Par ailleurs, on voit des détracteurs du gouvernement contraints au silence en raison des changements apportés à l'Agence du revenu du Canada et des tentatives de prendre le contrôle des programmes de recherche des universités. Le gouvernement devrait accepter d'être jugé. Il devrait pouvoir soutenir la critique. Or, au lieu de faire valoir ses arguments, il ne cherche qu'à faire taire les critiques.
Les critiques pleuvent sur le projet de loi C-38. Ainsi, voici ce qu'on a pu lire dans un article de l'Ottawa Citizen intitulé « Le projet de loi C-38: c'est louche »:
Il n'était pas nécessaire de rassembler de grandes bribes de projets de loi dans un projet de loi omnibus d'exécution du budget de 420 pages qui semble avoir été rédigé pour contrer tout tentative de la Chambre des communes d'en faire une étude intelligente.
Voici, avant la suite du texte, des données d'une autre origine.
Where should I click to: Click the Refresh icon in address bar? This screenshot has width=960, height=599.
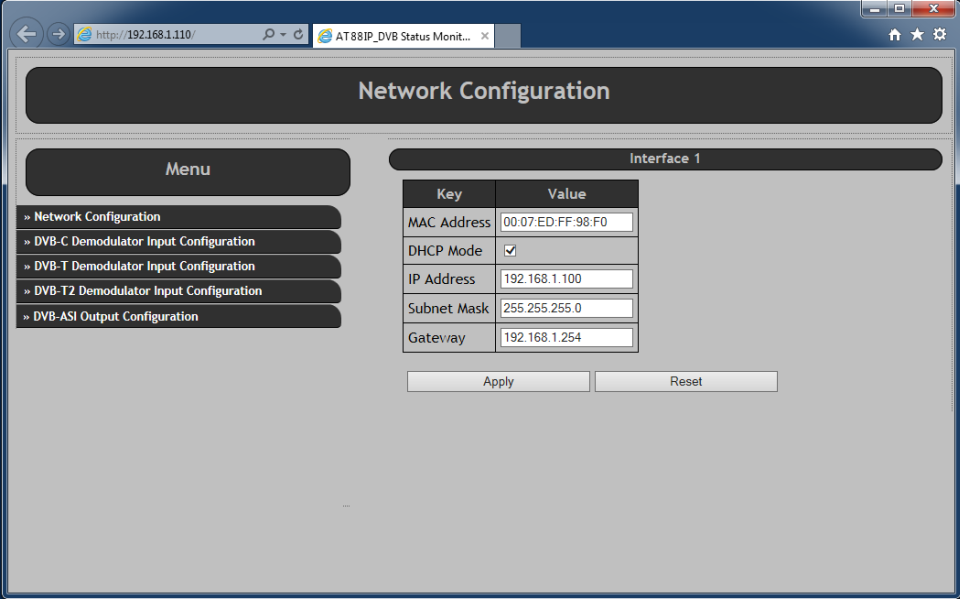[298, 34]
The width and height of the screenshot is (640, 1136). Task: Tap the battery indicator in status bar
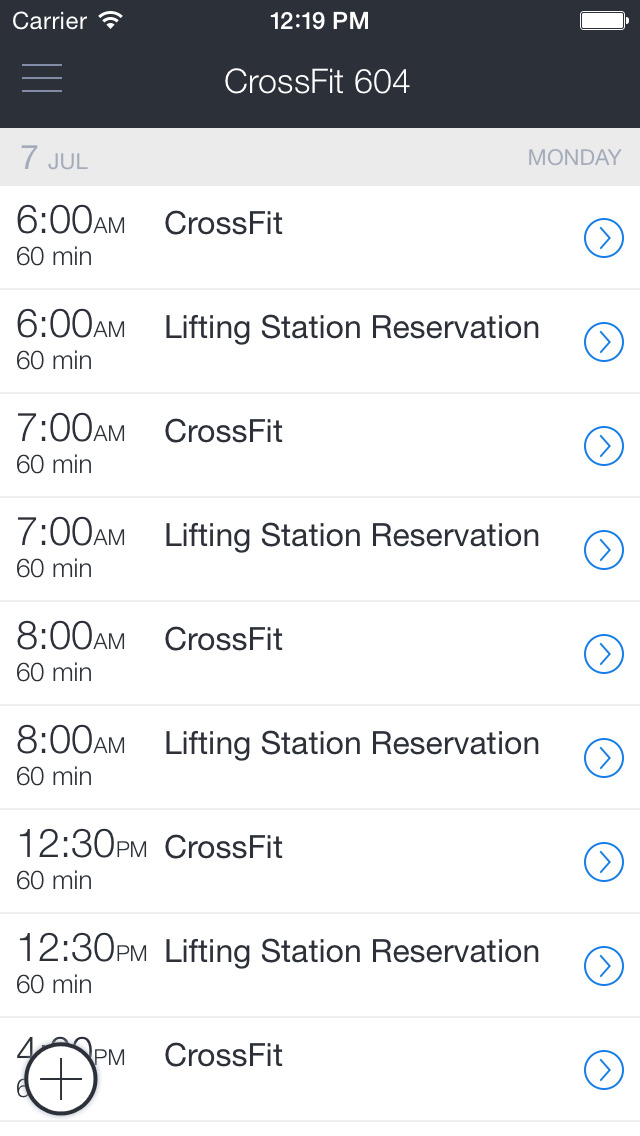pos(603,20)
Dans un article intitulé « Le projet de loi omnibus menace les poissons [...] », le Sun deVancouver a écrit ceci:
Dans le cadre de la guerre livrée contre le projet de loi omnibus d'exécution du budget présenté par le gouvernement fédéral, le chef du Parti conservateur de la Colombie-Britannique, John Cummins, a mené la charge sur un nouveau front, lundi, en envoyant une lettre au premier ministre [...] afin de le prévenir des grands dangers qui menaceraient les pêcheurs et l'environnement si les modifications à la Loi sur les pêches étaient adoptées.
Depuis des décennies, les Canadiens comptent sur le gouvernement fédéral pour qu'il protège leurs familles et la nature contre la pollution, les contaminants toxiques et d'autres problèmes environnementaux grâce au filet de sécurité que sont les lois environnementales. Ce projet de loi met en pièces ce filet de sécurité environnementale afin d'accélérer le développement aux dépens de tous les Canadiens.
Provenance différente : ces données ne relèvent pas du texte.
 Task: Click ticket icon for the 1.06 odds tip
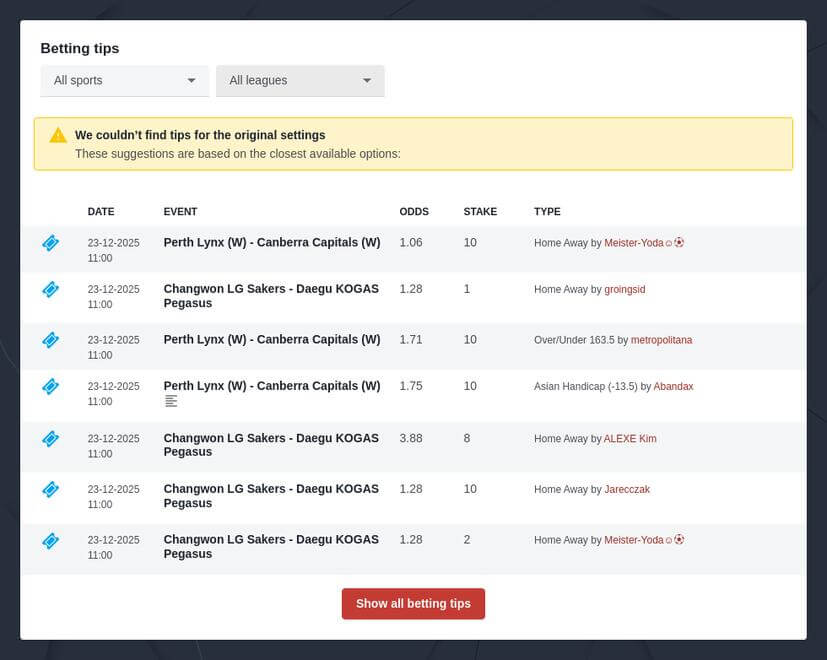pos(50,243)
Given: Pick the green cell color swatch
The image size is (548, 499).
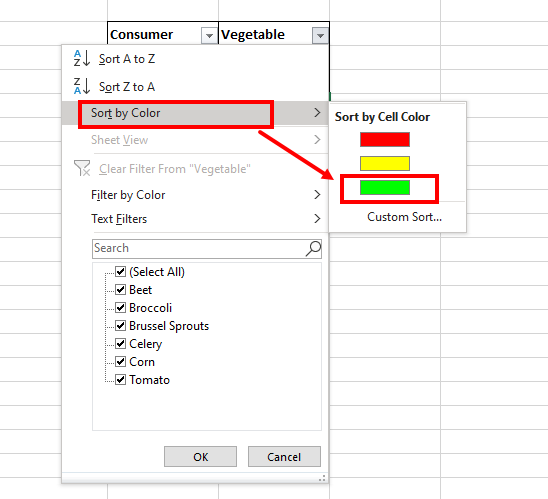Looking at the screenshot, I should [x=385, y=188].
Au lieu de cela, le gouvernement aurait pu mettre en oeuvre les motions nos 322, 323 et 325, que j'ai présentées. Ces motions portaient sur l'engagement du Canada à l'égard du développement durable. Compte tenu du fait qu'il ne s'agit pas de faire un choix entre l'économie et l'environnement, elles prévoyaient l'élaboration, en collaboration avec les provinces, les territoires et les intervenants, d'une stratégie sur l'économie verte et d'une stratégie nationale sur l'énergie durable afin de créer les emplois de l'avenir pour les collectivités canadiennes et pour le Canada.
Si on compromet la qualité de l'air, de l'eau et du sol, et si on met en péril la biodiversité, on hypothèque l'avenir au profit d'un présent éphémère.